30.12.2013

The state of grace: Sergio Larraín


thisischile.cl describes the life and work of the great Chilean Sergio Larrain

From the start, his photographs were received more than well. He appeared in the Latin American art collection at the MoMA and won a scholarship from the British Council in 1958, which enabled him to shoot a feature on London. The feature impressed Henri Cartier Bresson, who held the keys to the Mount Olympus of photography: Magnum Photos. But to enter this select club, he had to pass one test. The Frenchman gave the Chilean an almost impossible mission: to photograph Giuseppe Russo, an Italian Mafioso wanted by police and accused of several murders. Larraín kept his cool and began an investigation in Rome which would take him as far as Sicily, taking photo after photo of everything he saw, until he finally found Russo in Caltanissetta. He spent fifteen days with the bodyguards, outside the circle of trust, without picking up a camera. The photographer passed himself off as a simple art aficionado and made himself so invisible that none of the entourage batted an eyelid when he finally snapped a picture of the mafia boss with a 35 mm Leica. The pictures were published in Life, Paris Match and all the top tier magazines. Larraín was accepted into Magnum in 1962, three years later.

The Aperture book reproduces a couple of letters that Larrain wrote to Cartier-Bresson. According to LBM the following letter was written in 1960

I try to do only work that I really care for. It is the only way for keeping me alive photographically, and I take as much time as I [need]. I keep myself in a slow peace, with much time for myself and doing other things, and see how photography develops…if it continues to develop… I do what I want the way I want, I feel that the rushing of journalism – being ready to jump on any story, all the time – destroy my love and concentration for work.

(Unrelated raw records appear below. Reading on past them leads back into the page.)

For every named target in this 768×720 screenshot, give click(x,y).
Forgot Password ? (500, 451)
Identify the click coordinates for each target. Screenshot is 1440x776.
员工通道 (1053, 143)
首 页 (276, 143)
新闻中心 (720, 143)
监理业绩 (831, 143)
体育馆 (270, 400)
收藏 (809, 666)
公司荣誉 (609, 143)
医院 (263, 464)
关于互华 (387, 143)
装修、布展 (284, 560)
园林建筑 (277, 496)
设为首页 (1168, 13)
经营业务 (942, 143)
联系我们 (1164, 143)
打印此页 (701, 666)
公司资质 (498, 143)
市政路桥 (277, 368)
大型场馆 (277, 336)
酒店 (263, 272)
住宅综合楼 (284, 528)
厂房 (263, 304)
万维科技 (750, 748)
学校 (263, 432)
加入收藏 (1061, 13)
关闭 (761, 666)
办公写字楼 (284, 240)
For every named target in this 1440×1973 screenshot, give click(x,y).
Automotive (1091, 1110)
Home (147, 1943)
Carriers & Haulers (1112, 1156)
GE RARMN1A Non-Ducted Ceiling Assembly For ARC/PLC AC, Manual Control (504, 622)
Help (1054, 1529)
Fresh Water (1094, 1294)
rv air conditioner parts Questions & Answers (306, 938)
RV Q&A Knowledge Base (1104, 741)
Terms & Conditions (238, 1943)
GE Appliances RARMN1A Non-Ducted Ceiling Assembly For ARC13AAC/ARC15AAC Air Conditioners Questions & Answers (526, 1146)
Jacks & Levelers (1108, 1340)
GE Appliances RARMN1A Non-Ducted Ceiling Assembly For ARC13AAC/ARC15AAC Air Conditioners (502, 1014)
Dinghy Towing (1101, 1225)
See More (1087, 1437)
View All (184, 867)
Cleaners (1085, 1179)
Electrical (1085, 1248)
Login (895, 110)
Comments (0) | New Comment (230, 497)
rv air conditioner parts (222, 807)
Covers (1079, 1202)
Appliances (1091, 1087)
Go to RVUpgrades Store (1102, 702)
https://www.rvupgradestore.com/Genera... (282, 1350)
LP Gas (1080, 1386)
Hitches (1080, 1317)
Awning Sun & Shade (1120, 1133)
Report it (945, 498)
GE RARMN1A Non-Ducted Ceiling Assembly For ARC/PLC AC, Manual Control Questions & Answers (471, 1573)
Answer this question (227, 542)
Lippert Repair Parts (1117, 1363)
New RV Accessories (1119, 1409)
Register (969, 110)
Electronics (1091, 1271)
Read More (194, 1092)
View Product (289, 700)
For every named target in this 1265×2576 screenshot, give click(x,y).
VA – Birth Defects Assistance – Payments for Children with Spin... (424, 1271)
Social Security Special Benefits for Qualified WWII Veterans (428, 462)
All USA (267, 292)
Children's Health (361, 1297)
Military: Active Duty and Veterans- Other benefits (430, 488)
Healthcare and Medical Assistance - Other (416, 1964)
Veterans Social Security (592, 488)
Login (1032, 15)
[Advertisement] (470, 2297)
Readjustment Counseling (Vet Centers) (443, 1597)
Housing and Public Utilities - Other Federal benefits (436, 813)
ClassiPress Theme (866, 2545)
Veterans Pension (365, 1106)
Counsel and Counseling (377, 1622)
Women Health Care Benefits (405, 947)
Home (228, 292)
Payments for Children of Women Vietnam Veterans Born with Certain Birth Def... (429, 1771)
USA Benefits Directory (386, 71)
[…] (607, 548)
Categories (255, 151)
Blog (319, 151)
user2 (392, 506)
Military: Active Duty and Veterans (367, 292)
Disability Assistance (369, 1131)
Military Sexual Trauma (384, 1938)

LBM complains that the Aperture book does not reproduce any of Larrain’s letters to Cartier-Bresson. Nevertheless it does include a 1987 letter Larrain wrote to the book’s editor, Agnès Sire, the current director of Foundation Henri Cartier-Bresson, being a prolific letter writer according to an obituary in The Guardian who had given up photography in the 1970ies

Good photography, or any other manifestation in man, comes from a state of grace. Grace comes when you are delivered from conventions, obligations, convenience, competition, and you are free, like a child in his first discovery of reality. You walk around in surprise, seeing reality as if [it is] for the first time.